Читаем Энциклопедия творчества Владимира Высоцкого: гражданский аспект полностью

Валерий Янклович: «.. на гастролях или где бы то ни было он не мог находиться один. В комнате обязательно кто-то должен быть»[3050].

В январе 1937 года Мандельштам уже предчувствовал скорую смерть: «Именно в эти дни О.М. говорил мне: “Не мешай, надо торопиться, а то не успею”. Эти слова повторялись как лейтмотив на все уговоры передохнуть, полежать, выйти пройтись…»[3051].

Высоцкий тоже торопился: «А он спешил — недоспешил» («Прерванный полет», 1973). И поэтому говорил на своих концертах: «…вы извините, что я так подымаю руку, прекращаю ваши аплодисменты — не от неуважения к вам, скорее по привычке, потому что я всегда не успеваю и хочу у аплодисментов украсть для песен»[3052].

В июле 1933 года Мандельштам сказал: «Литературы у нас нет, имя литератора стало позорным, писатель стал чиновником, регистратором лжи»[3053].

____

Задание 1: Когда, согласно фрагменту текста, Мандельштам назвал писателя «регистратором лжи»?
Задание 2: Как в фрагменте текста Высоцкий сам объясняет, почему на концертах поднимал руку и прекращал аплодисменты?

Доступные данные:
____

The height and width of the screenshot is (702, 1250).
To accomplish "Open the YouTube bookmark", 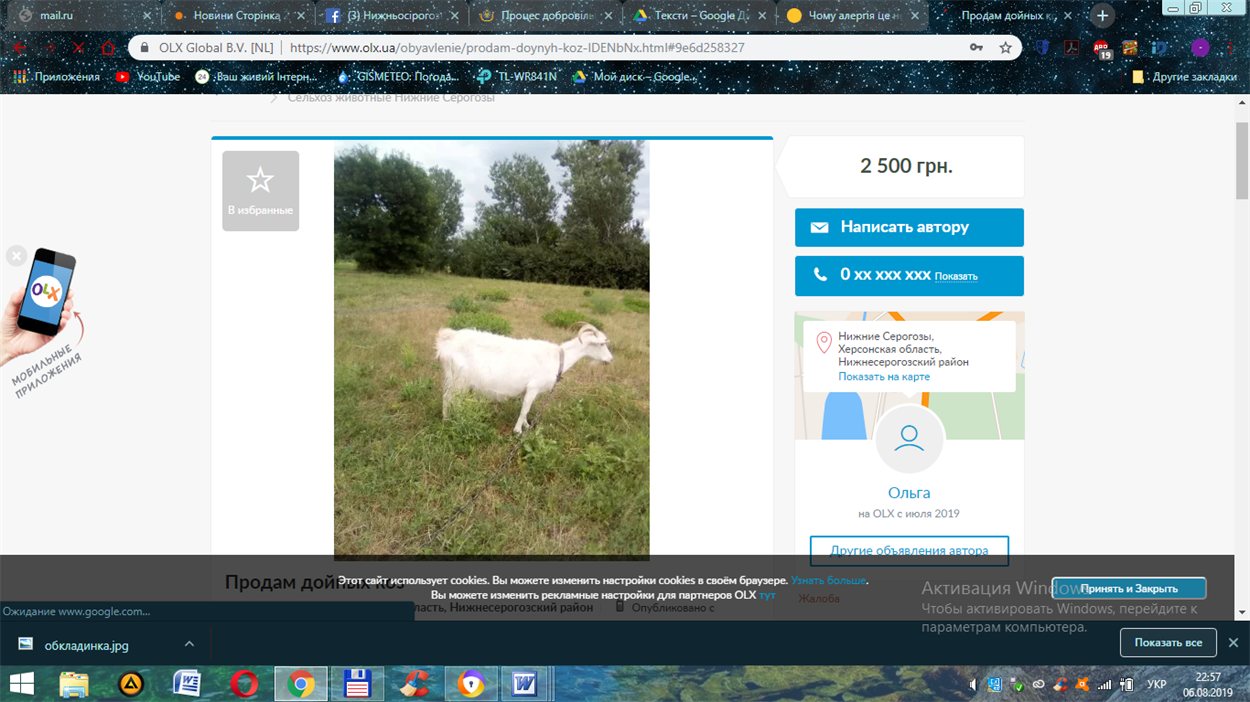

____

Ожидаемый ответ 1: В июле 1933 года.

Ожидаемый ответ 2: По его словам, дело было не в неуважении к публике, а скорее в привычке: он всегда не успевал и хотел «украсть» у аплодисментов время для песен.